Your private key is dependant on a pass phrase so choose a good one. Your pass phrase should be a password or phrase that only you know. They should never be based on your name, any other password, or anything that can be attributed to you personally (birth date, social security number, etc.) and should include letters, numbers and at least one symbol (!,?,}, etc.).

Do NOT write your pass phrase down.

Once you have PGP installed you will see a PGP tools icon in your taskbar at the lower right hand corner of your screen in the system tray (it looks like a padlock). You can click or right click on this icon to launch your PGP tools (to manage keys, etc.)

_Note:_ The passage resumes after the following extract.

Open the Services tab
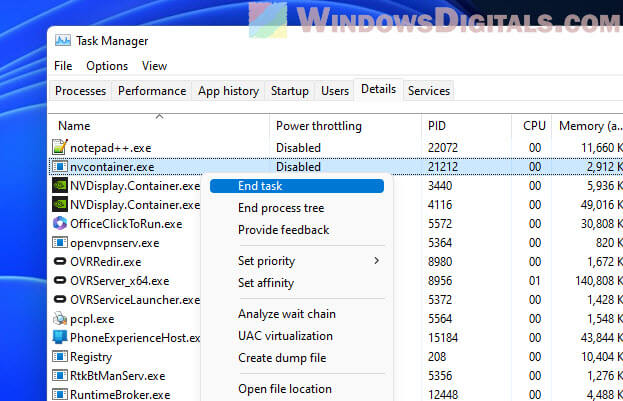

You will need to use your PGP tools when someone sends you thier public key (which you will use to encrypt messages to that person). The public key will usually come to you as an e-mail attachment. You can usually simply double click on the key and PGP tools will fire automatically. Sometimes, however, you may have to save the key to your computer and 'Import' it to your PGP keyring from PGP tools. When you add a new public key (someone else's) to your keyring you'll have to verify that the key is valid so PGP knows it can use the key. This process is called 'Signing' and you have to open your PGP tools (right click on the padlock in your system trak and select 'PGP Keys'), view your keyring and you'll see a list of keys. Each one should have a little plus sign next to it which you can click to expand the details of the key. To sign a key, select the key you want (click it), then right click the key to get a pop-up menu and select 'sign'. Once the key is signed you can use it!

To use your PGP tools simply click on the PGP icon. PGPtools has all the options you should need.

To send an encrypted e-mail:

First send the e-mails recipient a copy of your PGP public key as an attachment. Click on your PGPkeys button on the PGPtools. This should show you a list of all the keys you currently have in your 'keyring'.

Screenshot of PGP keyring

If you can't find your key or have not created one you can select 'Generate new Keypair' from the PGPkeys options. Make sure to save your public key where you can find it. If you can't find your public key simply right click on your key in PGPkeys and select 'export', then export your key to a new location, unless you select 'include Private key(s)' you will only export your public key.

Screenshot of exporting keys

Once your recipient has your public key you can encrypt an e-mail in one of two ways. You can either compose a document, encrypt it and add it as an attachment to your e-mail, or if you have a compatible e-mail client you can use the plug in.

To encrypt a document, simply right click on the document, select PGP and then encrypt (as shown above). This will allow you to encrypt the document. Make sure to check the 'Wipe Original' option to remove any traces of the unencrypted document. To decrypt an encrypted document simply double click it and you will be prompted to enter the pass phrase (which can be customized for each document you encrypt). Wiping the original is important since simply deleting the file won't remove the digital traces from your hard drive.

To encrypt an e-mail using Outlook or Outlook express, simply compose the e-mail, then click the 'Encrypt before sending' button, then send the message as normal. After selecting this option you will be prompted to choose the public key with which you intend to encrypt your message. You must use the public key of the recipient (the one they send/sent you) otherwise they will not be able to decrypt the message. Windows will remember your selection and future messages to the recipient shouldn't prompt you for the recipients public key.

When you recieve an encrypted message, to decrypt it simply double click on the message or attachment. Assuming the message is properly encrypted using your public key, you will be prompted for your pass phrase. After entering your pass phrase the message or file will automatically be decrypted. If you have trouble decrypting a message verify with the sender that they actually used your public key and not someone else's by mistake.